WHAT THE TASK REQUIRES :: What you write must match, character for character, the lines from the one with "Task: Click the plus" down to the one with "Task: Click the disabled 返回修改 button" in the listing below, minus its pictures.

AVAILABLE DATA ::
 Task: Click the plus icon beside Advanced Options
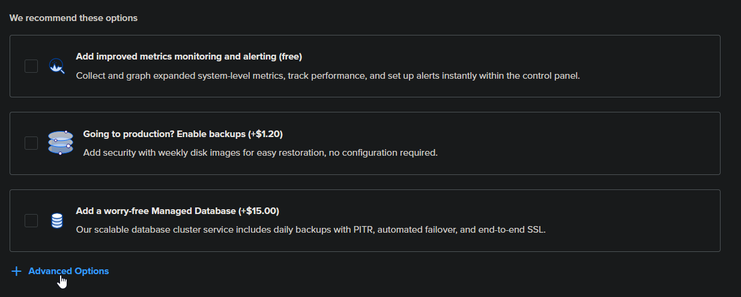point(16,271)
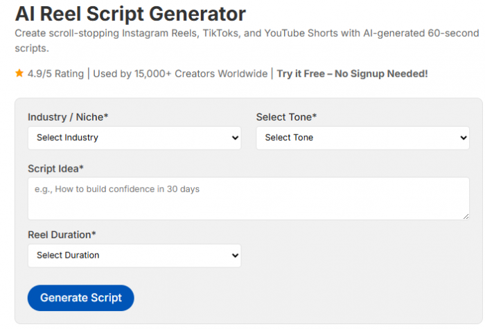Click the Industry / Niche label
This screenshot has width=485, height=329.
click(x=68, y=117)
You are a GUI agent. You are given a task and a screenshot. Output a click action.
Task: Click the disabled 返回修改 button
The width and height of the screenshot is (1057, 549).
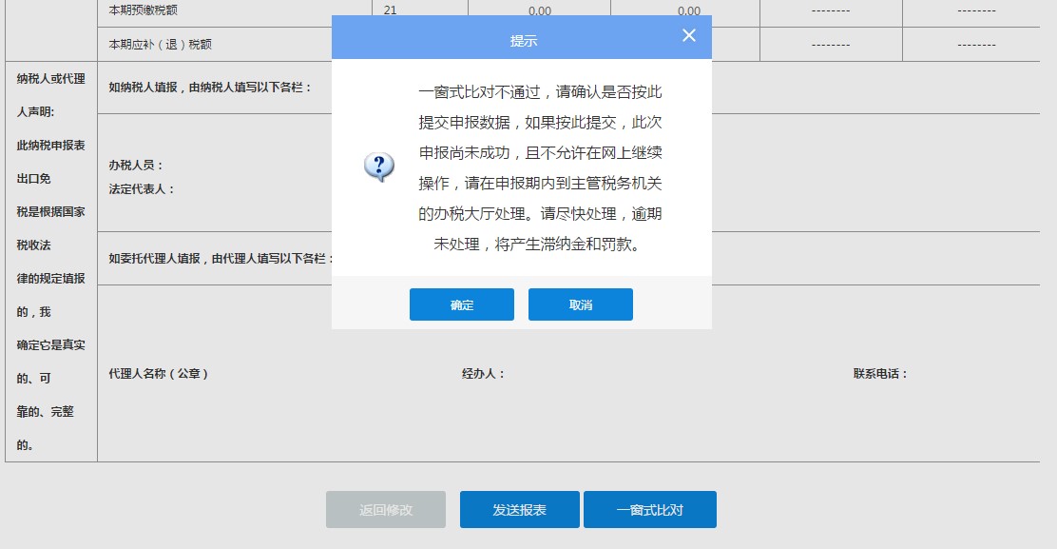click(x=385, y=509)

--

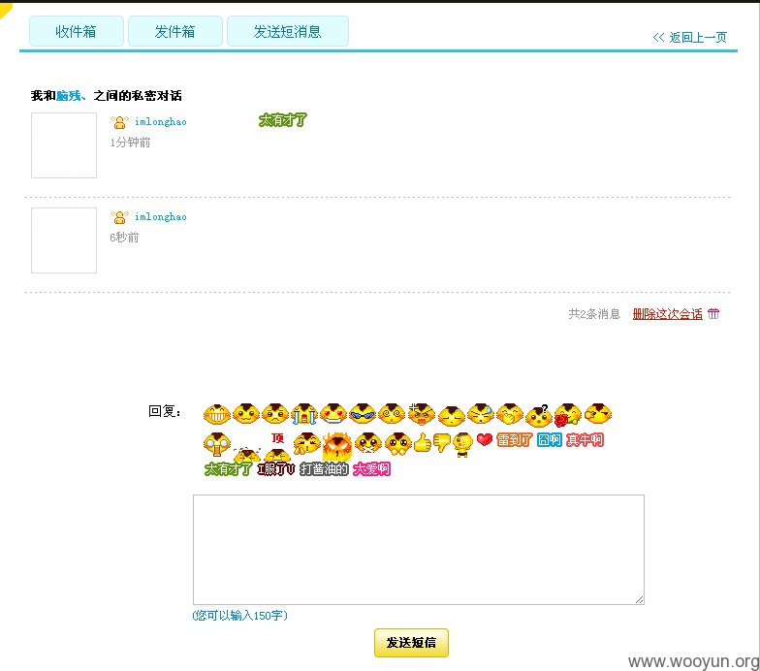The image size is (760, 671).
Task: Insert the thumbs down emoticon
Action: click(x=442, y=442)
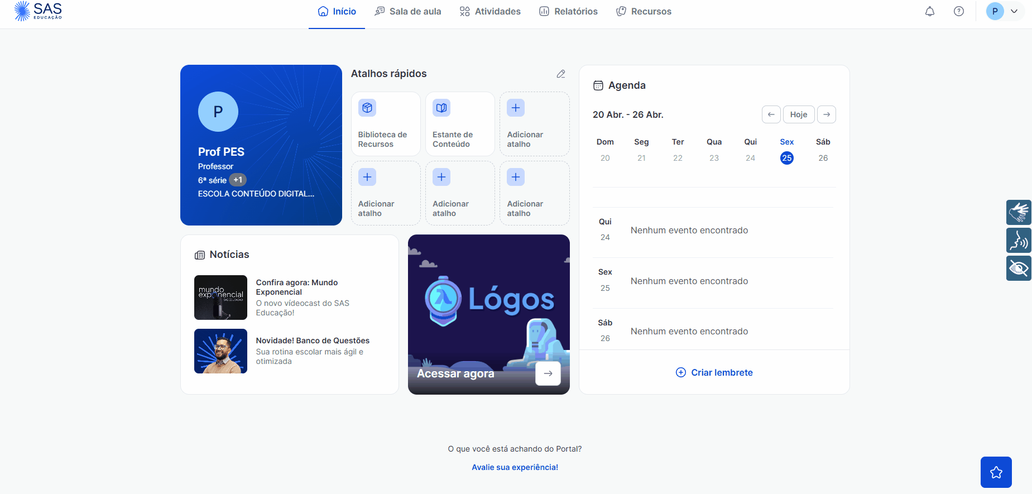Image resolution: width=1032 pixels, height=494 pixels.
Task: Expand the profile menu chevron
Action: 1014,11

ANSWER AREA ::
 Task: Click the plus icon beside Advanced Options
point(16,271)
Click the Industry / Niche label
This screenshot has width=485, height=329.
click(x=68, y=117)
You are a GUI agent. You are given a task and a screenshot. Output a click action.
Task: Click the disabled 返回修改 button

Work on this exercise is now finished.